Stagione 1997-98, Eugenio Fascetti è alla guida del Bari. Una squadra ben strutturata, che a fine stagione troverà un 11°posto e l’eliminazione agli ottavi di finale di Coppa Italia. Il reparto avanzato è notevole con Guerrero, il mito Masinga, il promettente Ventola e l’oggetto misterioso Marcus Allback. A centrocampo buoni incontristi, Ingesson e Bressan garantiscono una certa qualità, ma servirebbe un giocatore in grado di svariare sulla trequarti con rapidità e fantasia.
Antonio Matarrese vola in Bretagna, in quel di Rennes, e sfila ai Rouges et Noirs il supplente di Sylvain Wiltord. Si chiama Gregory Noel Campi, anni 21, talento tascabile del Principato di Monaco che aveva già mostrato qualità interessanti.

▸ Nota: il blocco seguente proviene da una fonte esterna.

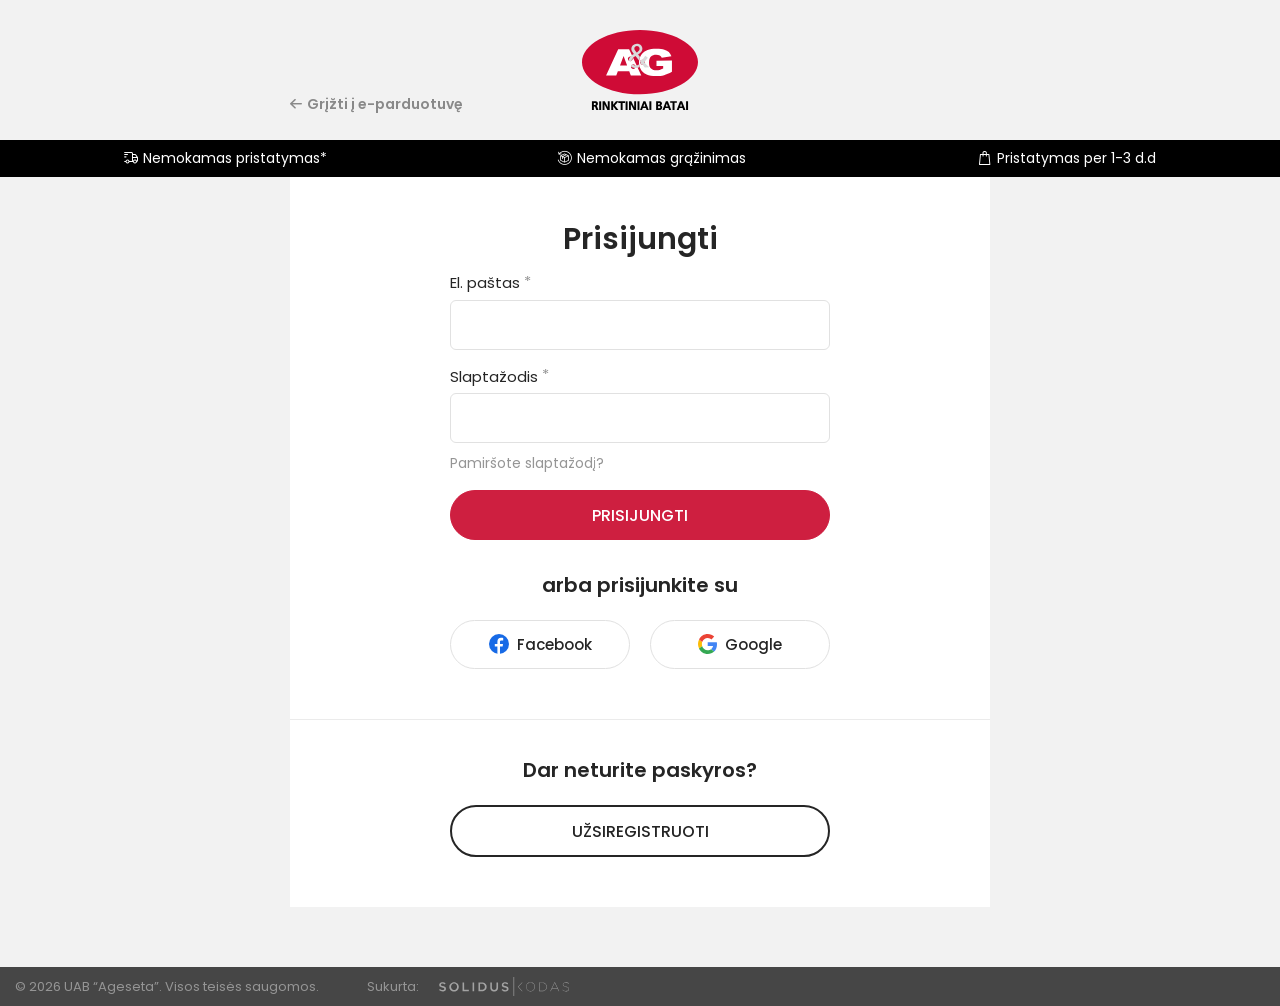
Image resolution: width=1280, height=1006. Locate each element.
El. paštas (490, 282)
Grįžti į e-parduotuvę (376, 104)
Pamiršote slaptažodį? (527, 463)
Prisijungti (640, 515)
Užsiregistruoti (640, 831)
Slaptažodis (499, 376)
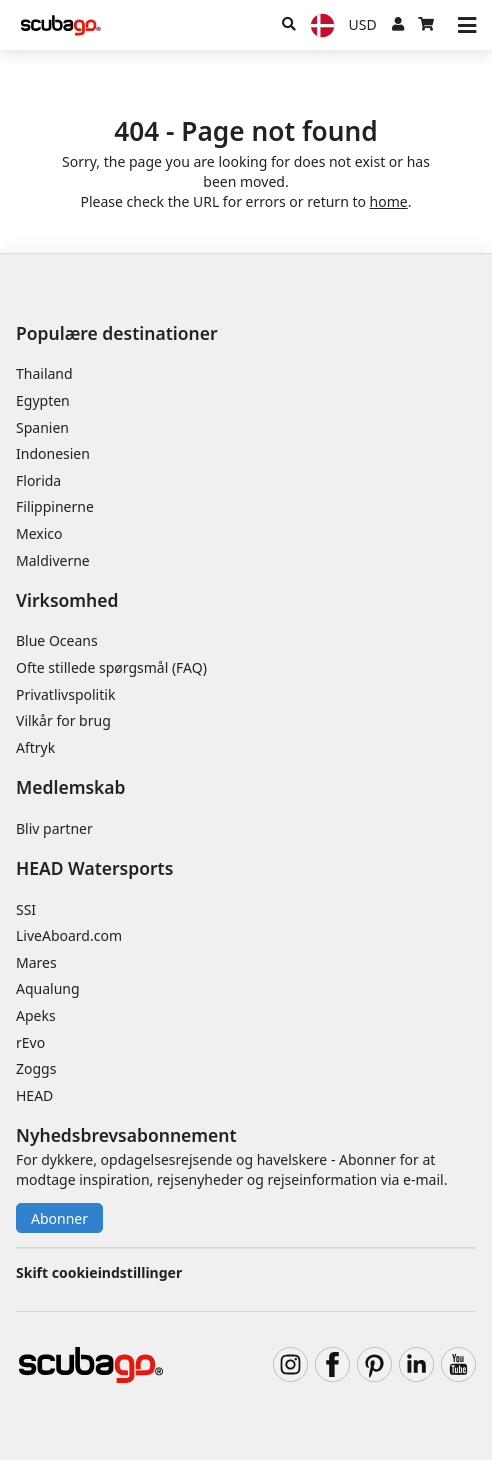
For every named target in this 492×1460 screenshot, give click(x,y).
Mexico (39, 533)
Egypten (43, 400)
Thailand (44, 373)
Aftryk (35, 747)
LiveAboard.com (69, 935)
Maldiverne (53, 560)
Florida (38, 480)
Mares (36, 962)
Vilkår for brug (63, 720)
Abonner (59, 1218)
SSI (26, 909)
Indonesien (53, 453)
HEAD (34, 1095)
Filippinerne (55, 506)
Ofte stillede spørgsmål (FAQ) (111, 667)
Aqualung (48, 988)
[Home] (61, 25)
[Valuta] (363, 25)
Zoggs (36, 1068)
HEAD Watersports (94, 868)
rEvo (30, 1042)
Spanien (42, 427)
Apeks (36, 1015)
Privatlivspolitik (65, 694)
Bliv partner (54, 828)
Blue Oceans (57, 640)
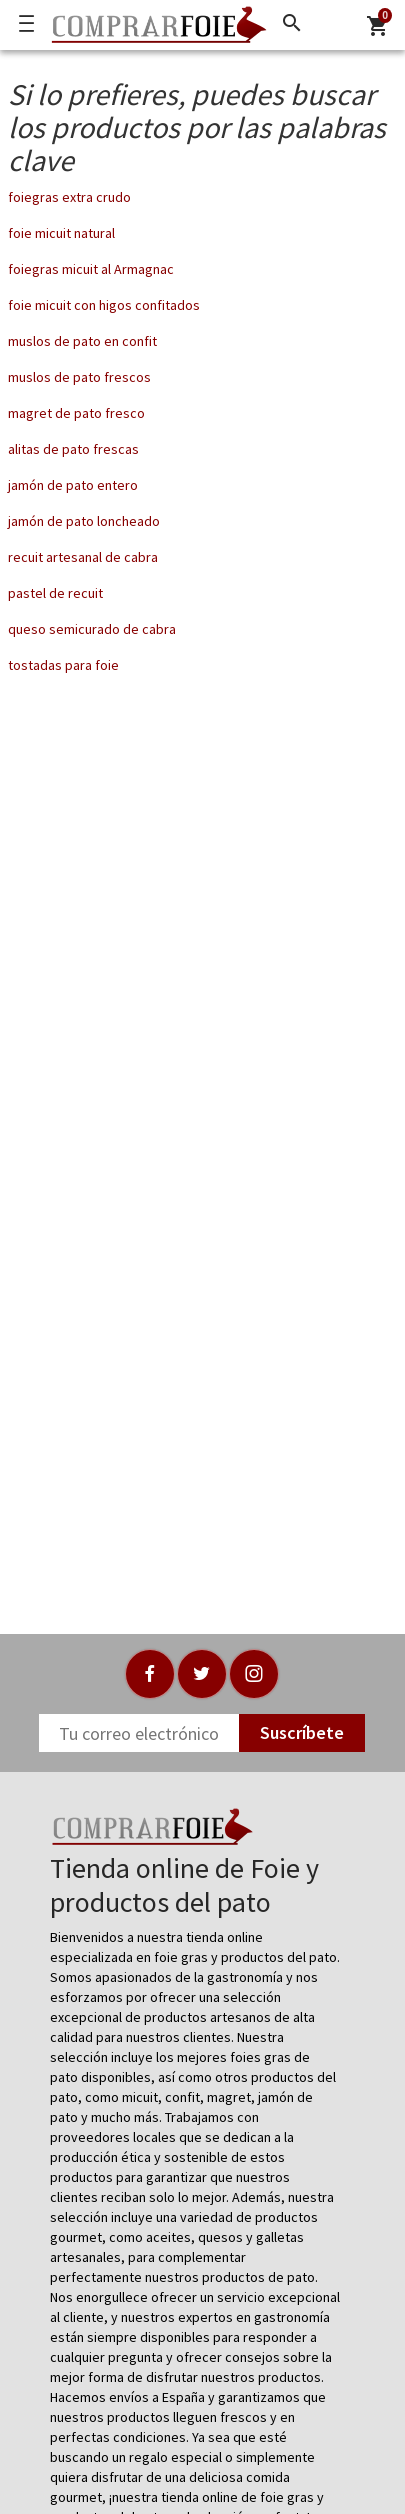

L’idea del Bari è di utilizzarlo nel turnover e attendere la sicura esplosione e i primi segnali in allenamento sono incoraggianti: discreta tecnica, rapidità e anche un carattere compiacente. Fascetti lo arretra come interno di centrocampo, per addestrarlo al consueto 4-4-2 dei Galletti.
I risultati però non confermano le attese: forse il buon Campi non si adatta al suo ruolo o più probabilmente il mister viareggino si rende conto che non è tutto oro quel che luccica, come avevano già compreso Esopo e Shakespeare. Il suo esordio in un Napoli-Bari (2-2, ndr) non convince proprio nessuno. Risultato: 2 partite in 3 stagioni, non si merita neppure la figurina all’interno dell’album Panini.
La sua permanenza a Bari prosegue tra tribune, divano con birra e rutto libero, e ricche mangiate di pesce.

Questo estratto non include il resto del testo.